Nicolas Brignone s'impose en Suisse : le Cagou qui ne perd jamais

Il est né à Nouméa. Il roule en fauteuil à 36 ans. Et il vient de décrocher la première place sur 400 mètres lors de sa reprise en Suisse, après des milliers de kilomètres avalés pour y être. C'est Nicolas Brignone. Et son histoire vaut qu'on la raconte.
De la moto au fauteuil : un destin basculé en 2009
Nicolas n'était pas prédestiné à devenir sportif de haut niveau. Plus jeune, il touchait à tout, la gymnastique, le foot mais il était plutôt du genre à vouloir profiter de ses amis. Passionné de motos, la vie avait l'air simple pour ce gamin de Nouméa.
En 2009, tout s'arrête. Un grave accident de la route lui coûte l'usage de ses jambes. Lésion médullaire, fauteuil roulant, vie redessinée du sol au plafond. À 20 ans.

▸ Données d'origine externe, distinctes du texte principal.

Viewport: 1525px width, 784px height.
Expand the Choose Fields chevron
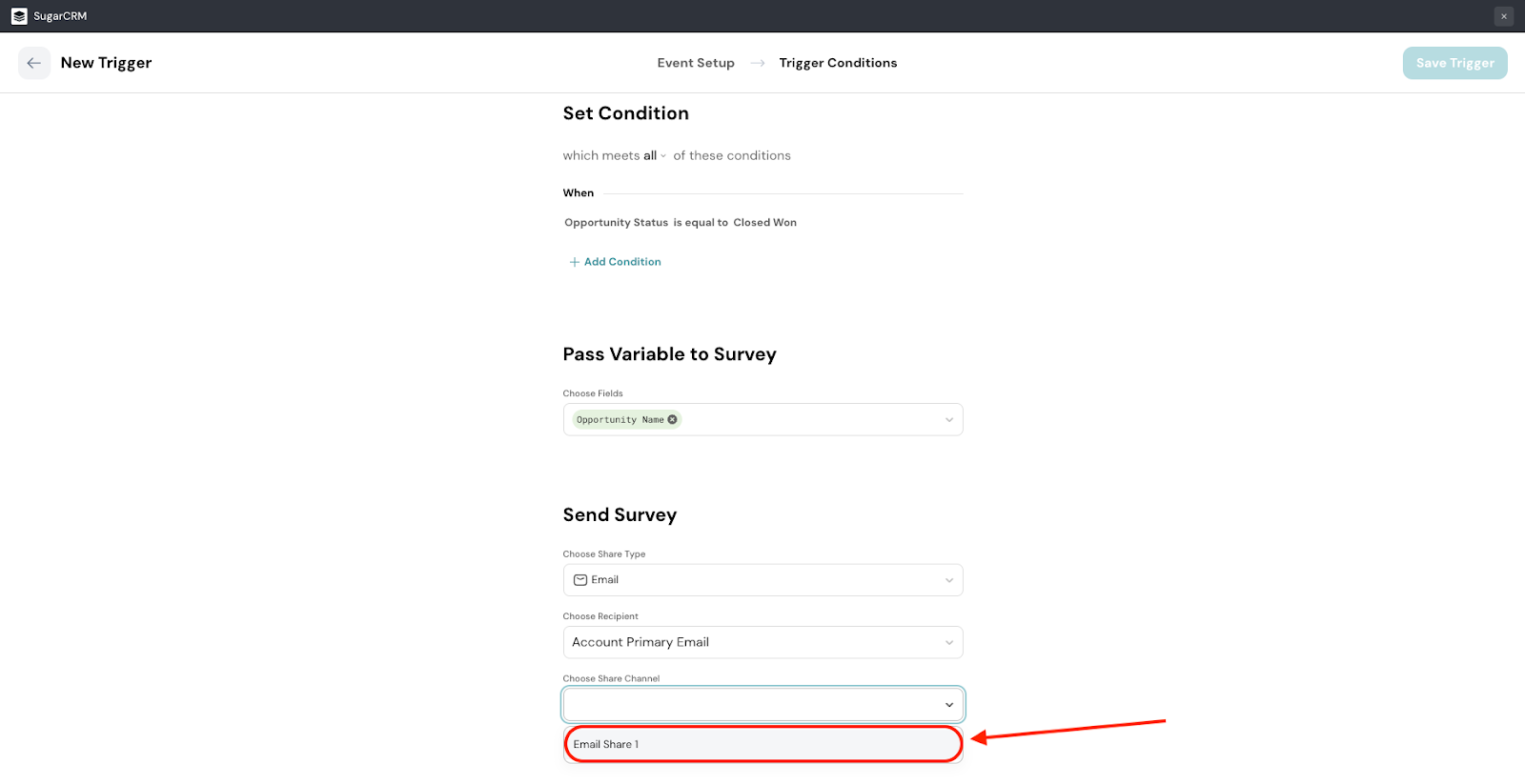click(x=948, y=420)
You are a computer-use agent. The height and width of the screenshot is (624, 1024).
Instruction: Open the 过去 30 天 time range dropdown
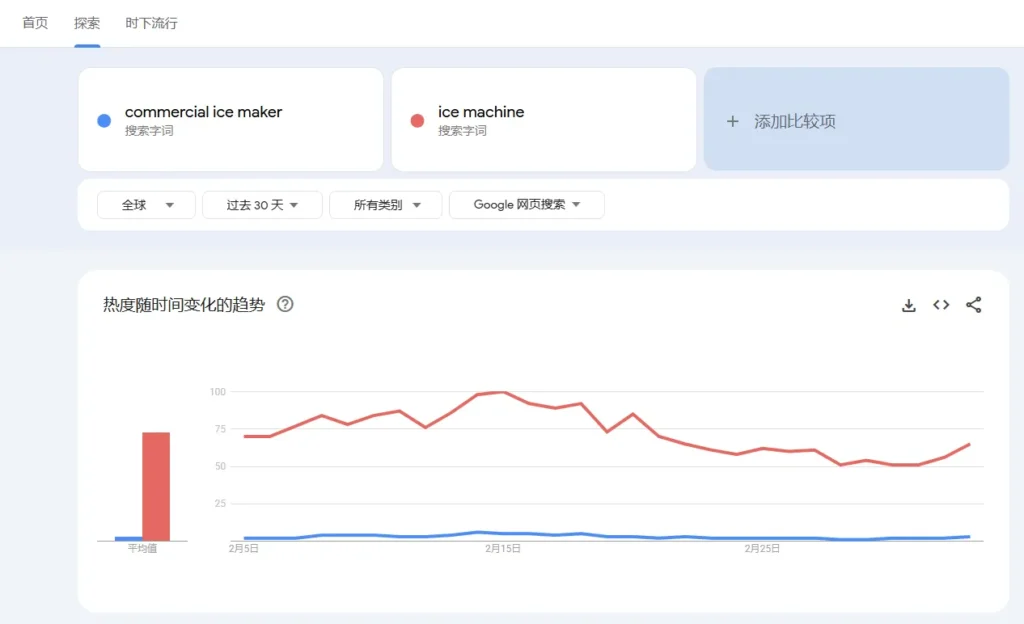point(262,204)
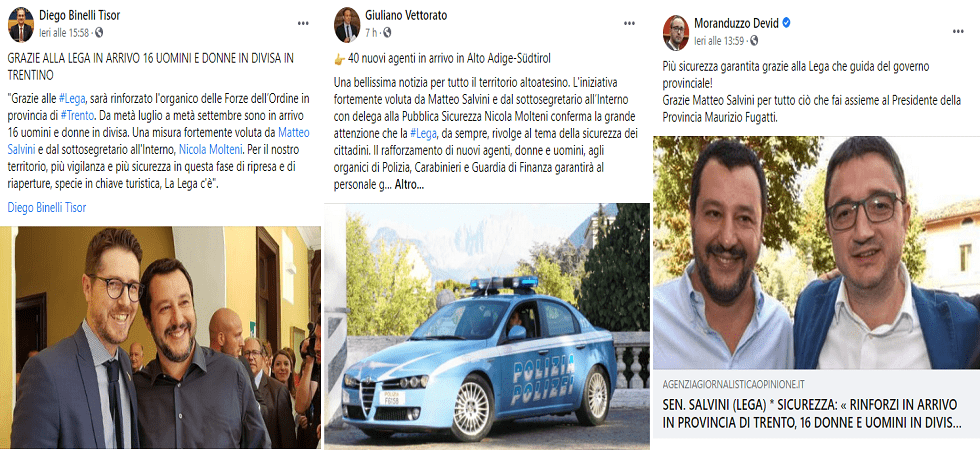
Task: Open Giuliano Vettorato's profile avatar
Action: pyautogui.click(x=347, y=25)
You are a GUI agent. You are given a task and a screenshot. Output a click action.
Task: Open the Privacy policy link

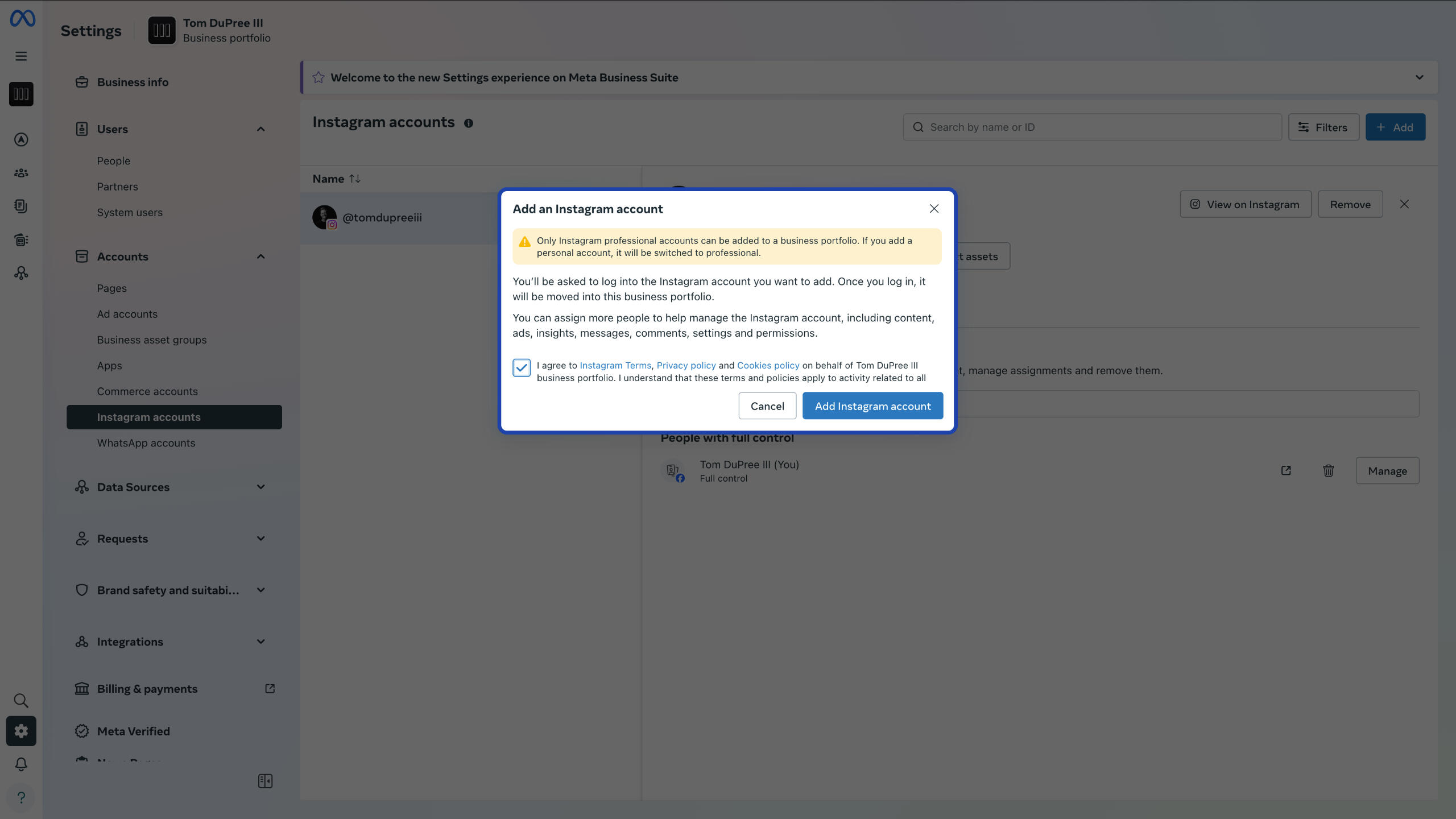click(686, 365)
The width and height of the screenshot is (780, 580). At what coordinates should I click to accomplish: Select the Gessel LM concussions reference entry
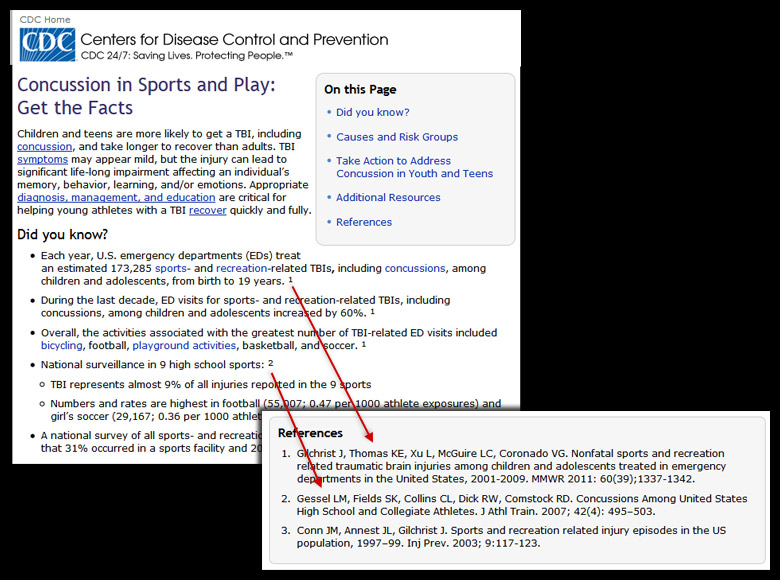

Ce que la plupart auraient vécu comme une fin, Nicolas en fait un point de départ. Il fait la rencontre de son compatriote calédonien Pierre Fairbank, une rencontre qui va changer sa vie. Dès le lendemain, il s'entraîne et se fixe l'objectif de participer un jour aux Jeux Paralympiques. Sa philosophie, il la résume en une phrase qu'il applique depuis :
Je ne perds jamais, j'apprends
Un palmarès construit course après course
Dès 2011, sous la coupe de l'entraîneur Olivier Deniaud, il intègre le collectif fauteuil tricolore, avec des débuts prometteurs aux Mondiaux de Lyon en 2013. La machine est lancée.
Il devient essentiel au groupe, remportant le bronze aux Mondiaux 2015 en relais 4 x 400 mètres, puis aux Championnats d'Europe de Berlin en 2018, il rafle 4 médailles d'argent. En 2021, c'est Tokyo les Jeux Paralympiques, l'aboutissement d'une décennie de travail.
La Suisse, il connaît aussi. Lors d'une compétition à Nottwil et d'autres meetings à Arbon, il avait déjà battu son record personnel sur 200 mètres, avec un chrono de 26''78. Les pistes helvétiques lui réussissent.
Première place malgré le voyage, le froid et la fatigue
Cette reprise 2025 en Suisse résume tout ce qu'est Nicolas Brignone : tenace, lucide, compétiteur jusqu'au bout.
Après un vol depuis Nouméa, forcément interminable depuis le Pacifique, suivi de huit heures de voiture, il enchaîne dès le lendemain avec la compétition. Sous 6 degrés et quelques averses. Pas vraiment le climat pour lequel un Calédonien est conçu.
Résultat : première place sur le 400 mètres. Les chronos ne sont pas encore au niveau attendu, logique, après un tel périple, mais les sensations sont bonnes. Et dans l'athlétisme paralympique de haut niveau, les sensations en début de saison sont souvent plus parlantes que les temps.
La suite arrive vite
La saison européenne est dense, et elle ne laisse aucune marge de confort. Récupération, rester au chaud, décrassage, avant d'enchaîner dès après-demain sur une nouvelle compétition. C'est le rythme qu'il a choisi. Celui d'un athlète qui sait que chaque course compte.
Confiant et motivé, Nicolas Brignone repart. Comme toujours depuis 2009 : en avant.